### DATA FOR ANALYSIS
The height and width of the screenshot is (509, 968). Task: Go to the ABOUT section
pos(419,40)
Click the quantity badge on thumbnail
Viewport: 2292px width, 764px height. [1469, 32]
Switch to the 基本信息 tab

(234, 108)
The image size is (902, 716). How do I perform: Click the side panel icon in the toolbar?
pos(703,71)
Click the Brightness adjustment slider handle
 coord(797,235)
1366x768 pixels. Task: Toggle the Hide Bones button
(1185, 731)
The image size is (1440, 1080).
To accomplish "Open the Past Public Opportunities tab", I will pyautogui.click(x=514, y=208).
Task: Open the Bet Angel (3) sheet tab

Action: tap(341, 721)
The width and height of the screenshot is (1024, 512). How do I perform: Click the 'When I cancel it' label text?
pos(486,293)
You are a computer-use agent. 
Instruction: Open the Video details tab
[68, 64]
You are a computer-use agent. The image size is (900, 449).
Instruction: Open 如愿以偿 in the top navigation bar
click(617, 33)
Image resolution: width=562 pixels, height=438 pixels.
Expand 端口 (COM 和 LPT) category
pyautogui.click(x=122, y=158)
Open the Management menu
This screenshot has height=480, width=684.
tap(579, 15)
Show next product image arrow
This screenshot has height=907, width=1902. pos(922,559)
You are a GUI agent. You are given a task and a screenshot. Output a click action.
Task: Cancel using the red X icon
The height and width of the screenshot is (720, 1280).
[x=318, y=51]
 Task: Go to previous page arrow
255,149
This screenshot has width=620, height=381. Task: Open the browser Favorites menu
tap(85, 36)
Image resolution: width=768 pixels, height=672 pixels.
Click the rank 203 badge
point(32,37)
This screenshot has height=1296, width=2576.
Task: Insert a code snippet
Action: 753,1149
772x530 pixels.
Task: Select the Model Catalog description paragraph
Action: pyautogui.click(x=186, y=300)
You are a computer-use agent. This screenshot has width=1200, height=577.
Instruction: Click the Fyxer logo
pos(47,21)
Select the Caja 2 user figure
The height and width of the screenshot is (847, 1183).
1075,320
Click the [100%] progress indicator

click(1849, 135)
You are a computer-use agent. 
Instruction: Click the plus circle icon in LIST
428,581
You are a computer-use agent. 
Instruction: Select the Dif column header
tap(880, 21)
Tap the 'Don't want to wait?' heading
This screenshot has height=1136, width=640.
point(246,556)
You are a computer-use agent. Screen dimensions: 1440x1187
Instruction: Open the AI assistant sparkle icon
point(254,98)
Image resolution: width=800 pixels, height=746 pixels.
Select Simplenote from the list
######
=== WHAT TO PRODUCE ===
Give back the opening line of the records above and every line after it, up to and including the one with "Image resolution: width=768", unchanged.

=== EXERCISE RESULT ===
The height and width of the screenshot is (509, 968). Task: Go to the ABOUT section
pos(419,40)
Click the quantity badge on thumbnail
Viewport: 2292px width, 764px height. [1469, 32]
Switch to the 基本信息 tab

(234, 108)
The image size is (902, 716). How do I perform: Click the side panel icon in the toolbar?
pos(703,71)
Click the Brightness adjustment slider handle
 coord(797,235)
1366x768 pixels. Task: Toggle the Hide Bones button
(1185, 731)
The image size is (1440, 1080).
To accomplish "Open the Past Public Opportunities tab", I will pyautogui.click(x=514, y=208).
Task: Open the Bet Angel (3) sheet tab

Action: tap(341, 721)
The width and height of the screenshot is (1024, 512). How do I perform: Click the 'When I cancel it' label text?
pos(486,293)
You are a computer-use agent. 
Instruction: Open the Video details tab
[68, 64]
You are a computer-use agent. The image size is (900, 449).
Instruction: Open 如愿以偿 in the top navigation bar
click(617, 33)
Image resolution: width=562 pixels, height=438 pixels.
Expand 端口 (COM 和 LPT) category
pyautogui.click(x=122, y=158)
Open the Management menu
This screenshot has height=480, width=684.
tap(579, 15)
Show next product image arrow
This screenshot has height=907, width=1902. pos(922,559)
You are a GUI agent. You are given a task and a screenshot. Output a click action.
Task: Cancel using the red X icon
The height and width of the screenshot is (720, 1280).
[x=318, y=51]
 Task: Go to previous page arrow
255,149
This screenshot has width=620, height=381. Task: Open the browser Favorites menu
tap(85, 36)
Image resolution: width=768 pixels, height=672 pixels.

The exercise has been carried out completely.